A Kyiv court ordered a leading priest to be put under house arrest Saturday after Ukraine's top security agency said he was suspected of justifying Russian aggression, a criminal offense. It was the latest move in a bitter dispute over a famed Orthodox monastery. Metropolitan Pavel, the abbot of the Kyiv-Pechersk Lavra monastery, Ukraine's most revered Orthodox site, has denied the charges and resisted the authorities' order to vacate the complex, the AP reports. After the court's ruling, a monitoring bracelet was placed around his ankle, despite his objections that he has diabetes and should not wear it.

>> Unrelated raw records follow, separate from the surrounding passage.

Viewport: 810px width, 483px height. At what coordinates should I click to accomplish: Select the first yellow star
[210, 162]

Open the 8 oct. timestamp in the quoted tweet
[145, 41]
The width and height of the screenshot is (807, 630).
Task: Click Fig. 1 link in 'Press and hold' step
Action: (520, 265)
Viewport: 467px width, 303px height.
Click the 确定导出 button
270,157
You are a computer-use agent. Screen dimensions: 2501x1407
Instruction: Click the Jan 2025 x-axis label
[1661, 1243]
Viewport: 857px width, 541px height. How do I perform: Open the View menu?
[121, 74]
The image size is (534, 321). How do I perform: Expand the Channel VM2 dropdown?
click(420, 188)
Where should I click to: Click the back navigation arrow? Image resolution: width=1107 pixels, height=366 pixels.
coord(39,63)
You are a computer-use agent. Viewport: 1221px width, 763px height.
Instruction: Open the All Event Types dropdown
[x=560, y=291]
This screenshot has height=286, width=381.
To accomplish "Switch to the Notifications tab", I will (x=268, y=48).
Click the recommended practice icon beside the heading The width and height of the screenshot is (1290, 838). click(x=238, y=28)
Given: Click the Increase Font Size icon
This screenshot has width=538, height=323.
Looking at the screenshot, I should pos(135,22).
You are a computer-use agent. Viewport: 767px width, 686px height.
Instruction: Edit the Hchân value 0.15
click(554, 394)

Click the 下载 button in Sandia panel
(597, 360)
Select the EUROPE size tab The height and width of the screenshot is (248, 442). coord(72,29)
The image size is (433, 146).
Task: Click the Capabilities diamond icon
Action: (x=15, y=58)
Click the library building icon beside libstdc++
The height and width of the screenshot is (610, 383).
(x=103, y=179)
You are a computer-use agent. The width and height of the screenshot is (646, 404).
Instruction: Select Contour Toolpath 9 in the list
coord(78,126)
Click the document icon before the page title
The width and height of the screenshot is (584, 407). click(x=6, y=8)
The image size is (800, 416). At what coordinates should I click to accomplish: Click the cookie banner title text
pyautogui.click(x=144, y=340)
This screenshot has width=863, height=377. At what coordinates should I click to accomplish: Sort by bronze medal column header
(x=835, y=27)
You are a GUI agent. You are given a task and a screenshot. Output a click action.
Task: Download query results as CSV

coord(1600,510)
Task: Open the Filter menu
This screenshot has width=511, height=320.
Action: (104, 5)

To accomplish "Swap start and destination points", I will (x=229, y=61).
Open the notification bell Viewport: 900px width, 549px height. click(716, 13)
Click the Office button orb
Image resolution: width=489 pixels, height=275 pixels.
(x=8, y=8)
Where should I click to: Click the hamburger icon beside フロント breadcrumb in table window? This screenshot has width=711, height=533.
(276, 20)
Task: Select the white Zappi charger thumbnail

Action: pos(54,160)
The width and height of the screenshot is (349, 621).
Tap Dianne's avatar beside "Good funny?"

"I am accepting this," he said before the bracelet was attached. "Christ was crucified on the cross, so why shouldn't I accept this?" In a court hearing earlier in the day, the metropolitan said the claim by the Security Service of Ukraine that he condoned Russia's invasion was politically driven. "I have never been on the side of aggression," Pavel told reporters in the courthouse. "This is my land." He cursed President Volodymyr Zelensky earlier in the week, threatening him with damnation. SBU agents raided the metropolitcan's residence, and prosecutors asked the court to put him under house arrest pending the investigation. The hearing Saturday was adjourned until Monday after the metropolitan said he was feeling unwell.

The monks in the monastery belong to the Ukrainian Orthodox Church, which has been accused of having links to Russia. The dispute surrounding the property, also known as the Monastery of the Caves, is part of a wider religious conflict that has unfolded in parallel with the war. The Ukrainian government has cracked down on the church over its historic ties to the Russian Orthodox Church, whose leader, Patriarch Kirill, has supported Russian President Vladimir Putin in the invasion of Ukraine. The UOC has insisted that it's loyal to Ukraine and has denounced the Russian invasion from the start. But Ukrainian security agencies have raided holy sites of the church and then posted photos of rubles, Russian passports, and leaflets with messages from the Moscow patriarch as proof that some church officials have been loyal to Russia.